What is asked:
Rewrite the data below as a numbered list, with one item per line and blank lines omitted.

Provided entries:
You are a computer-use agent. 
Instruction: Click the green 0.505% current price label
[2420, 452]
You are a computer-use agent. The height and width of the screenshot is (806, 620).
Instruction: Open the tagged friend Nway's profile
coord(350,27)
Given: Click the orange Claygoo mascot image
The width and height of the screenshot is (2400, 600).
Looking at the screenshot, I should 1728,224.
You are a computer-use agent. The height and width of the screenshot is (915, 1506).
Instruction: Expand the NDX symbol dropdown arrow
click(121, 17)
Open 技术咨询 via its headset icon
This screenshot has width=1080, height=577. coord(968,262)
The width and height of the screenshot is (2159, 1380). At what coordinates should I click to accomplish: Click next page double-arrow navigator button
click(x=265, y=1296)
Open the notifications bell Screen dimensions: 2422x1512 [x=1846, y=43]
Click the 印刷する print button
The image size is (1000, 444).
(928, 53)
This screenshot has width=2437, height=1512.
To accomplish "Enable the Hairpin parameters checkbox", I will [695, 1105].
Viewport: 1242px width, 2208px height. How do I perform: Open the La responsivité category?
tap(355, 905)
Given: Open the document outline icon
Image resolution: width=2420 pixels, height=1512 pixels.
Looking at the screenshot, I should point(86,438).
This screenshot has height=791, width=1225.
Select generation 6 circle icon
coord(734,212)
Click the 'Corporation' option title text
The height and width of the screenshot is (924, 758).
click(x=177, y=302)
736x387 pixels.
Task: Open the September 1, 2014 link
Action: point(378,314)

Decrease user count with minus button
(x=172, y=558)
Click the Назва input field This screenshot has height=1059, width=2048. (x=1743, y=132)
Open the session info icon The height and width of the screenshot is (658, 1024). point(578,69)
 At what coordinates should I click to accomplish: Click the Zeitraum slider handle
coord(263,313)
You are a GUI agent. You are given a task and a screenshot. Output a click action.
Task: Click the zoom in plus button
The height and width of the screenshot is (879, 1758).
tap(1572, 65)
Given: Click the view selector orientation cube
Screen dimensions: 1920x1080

Answer to the problem:
1. You are a computer-use agent. 
2. Instruction: Click the green 0.505% current price label
3. [2420, 452]
4. You are a computer-use agent. The height and width of the screenshot is (806, 620).
5. Instruction: Open the tagged friend Nway's profile
6. coord(350,27)
7. Given: Click the orange Claygoo mascot image
8. The width and height of the screenshot is (2400, 600).
9. Looking at the screenshot, I should 1728,224.
10. You are a computer-use agent. The height and width of the screenshot is (915, 1506).
11. Instruction: Expand the NDX symbol dropdown arrow
12. click(121, 17)
13. Open 技术咨询 via its headset icon
14. This screenshot has width=1080, height=577. coord(968,262)
15. The width and height of the screenshot is (2159, 1380). At what coordinates should I click to accomplish: Click next page double-arrow navigator button
16. click(x=265, y=1296)
17. Open the notifications bell Screen dimensions: 2422x1512 [x=1846, y=43]
18. Click the 印刷する print button
19. The image size is (1000, 444).
20. (928, 53)
21. This screenshot has width=2437, height=1512.
22. To accomplish "Enable the Hairpin parameters checkbox", I will [695, 1105].
23. Viewport: 1242px width, 2208px height. How do I perform: Open the La responsivité category?
24. tap(355, 905)
25. Given: Open the document outline icon
26. Image resolution: width=2420 pixels, height=1512 pixels.
27. Looking at the screenshot, I should point(86,438).
28. This screenshot has height=791, width=1225.
29. Select generation 6 circle icon
30. coord(734,212)
31. Click the 'Corporation' option title text
32. The height and width of the screenshot is (924, 758).
33. click(x=177, y=302)
34. 736x387 pixels.
35. Task: Open the September 1, 2014 link
36. Action: point(378,314)
37. Decrease user count with minus button
38. (x=172, y=558)
39. Click the Назва input field This screenshot has height=1059, width=2048. (x=1743, y=132)
40. Open the session info icon The height and width of the screenshot is (658, 1024). point(578,69)
41.  At what coordinates should I click to accomplish: Click the Zeitraum slider handle
42. coord(263,313)
43. You are a GUI agent. You are given a task and a screenshot. Output a click action.
44. Task: Click the zoom in plus button
45. The height and width of the screenshot is (879, 1758).
46. tap(1572, 65)
47. Given: Click the view selector orientation cube
48. Screen dimensions: 1920x1080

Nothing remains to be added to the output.